The Reinvention of Populist Rhetoric in The Digital Age

This highly original work considers the rhetoric of political actors and commentators who identify digital media as the means to a new era of politics and democracy. Placing this rhetoric in an historical and intellectual context, it provides a compelling explanation of the reinvention and thematic recurrence of democratic discourse. The author investigates the populist sources of rhetoric used by digital politics enthusiasts as outsiders inaugurating new eras of democracy with digital media, such as Barack Obama and Julian Assange, and explores the generations of rhetorical and political history behind them. The book places their rhetoric in the context of the permanent tensions between insiders and outsiders, between the political class and the populace, which are inherent to representative democracy. Through a theoretical and conceptual research that is historically grounded and comparative, it offers rhetorical analysis of candidates for the 2016 presidential election and discusses digital democracy, particularly discussing their origins in American populism and their influence on other countries through Americanization.
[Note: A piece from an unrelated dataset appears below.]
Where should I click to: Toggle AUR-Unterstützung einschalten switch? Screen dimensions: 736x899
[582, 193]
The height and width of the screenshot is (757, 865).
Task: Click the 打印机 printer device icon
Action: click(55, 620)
Uniquely, it offers a sceptical assessment of epochal claims and a historical-rhetorical account of two of the defining figures of twentieth-century politics to date, and reveals how modern rhetoric is grounded in an older form of anti-politics and mobilises tropes that are as old as representative democracy itself.

Mark Rolfe is Lecturer at the School of Social Sciences, University of New South Wales, Australia. He specialises in the fields of rhetoric, propaganda, political satire, Americanization, political leadership, and Australian politics.